2nd to last speaker:
For our second to last speaker, we heard from Senior Judge Arthur Burnett Sr. (http://www.dwlr.com/files/bio/aburnett.pdf).  I’d heard of Brown vs. the Board of Education, but I didn’t know there was a case settled before it.  The case before it allowed him to attend college and then New York University School of Law.  From there he went all the way to federal court and advising presidents like Kennedy during the Civil Rights marches.  It’s pretty amazing to think of the path he blazed and through his work with children, continues to make.  I try to keep his story and inner strength in mind as a counter to the often ugly sides of our history both racial and other civil history.  We really have come a long way. 
(Last speaker on next page)

Our last Speaker:
Our last speaker is a former foster-child.

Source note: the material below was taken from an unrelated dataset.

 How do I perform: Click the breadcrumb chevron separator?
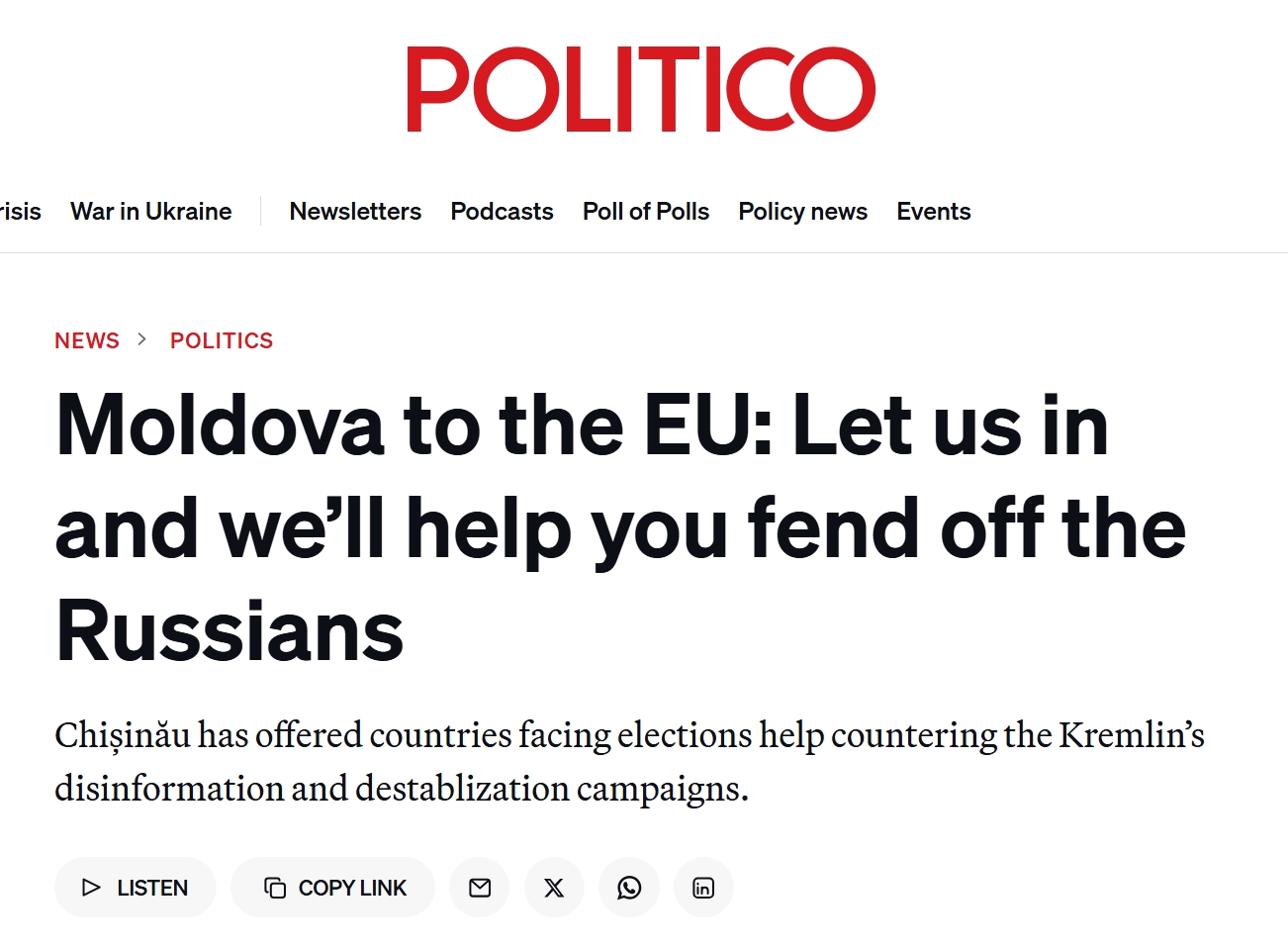pos(142,339)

I don’t think I will soon forget the exchange he recounted.  He is a survivor of foster-care in the 70’s who went on to graduate college and then law school and is now politics.  He talked about walking back from school one day when he saw another fostered kid he knew from one of the homes. 
 “What school are you in now?  I haven’t seen you in forever.  So what have you been up to?”
“I dropped out.  Prostitution.”
“You mean women pay you to have sex with them?”
“Not that kind of prostitution…  I hate it.  I can’t…”
“It will be OK.  Do you believe in Jesus?”
“You mean the guy on the cross?  At least they let him die.”   
I keep comparing that conversation to the one my kids had last week about their surgical experiences.  I think about his description of boys’ homes, the group living centers for foster kids with no foster families to take them.  If nothing else, his stories get back to the “why do I do this?” in a big way.  It’s a bit unfortunate we ended with him because the speaker before him had an awesome, uplifting life story.  Did the kid he saw on the path even have a chance to live life well?  Still, when I think of what I (we) give up to provide homes, it seems so small compared to what happened to some of those who never got the homes they needed. So maybe his was a good story on which to end.
I was also taken aback when he mentioned only 2% of foster children go onto graduate college.  In part, this is because so little is expected of them.  I expect my kids to go to college or get some schooling after high-school, but that is in large part my passing expectations which were on me to my kids. The expectations led me to know if I put in the work, I will be able to go (and I darn well better put in the work).  Maybe that’s the difference between me and the Chinese farmer.  Because I have no expectation of success farming, if faced with no immediate or short term signs of progress I would give up and try something else.  Maybe the 98% of fostered kids follow my thought path.  With my kids, I am more content to keep watering and fertilizing like the farmer even if I see nothing in the 5thyear.  Eventually something will grow there, even if it looks different than the tree I thought I was waiting to see grow.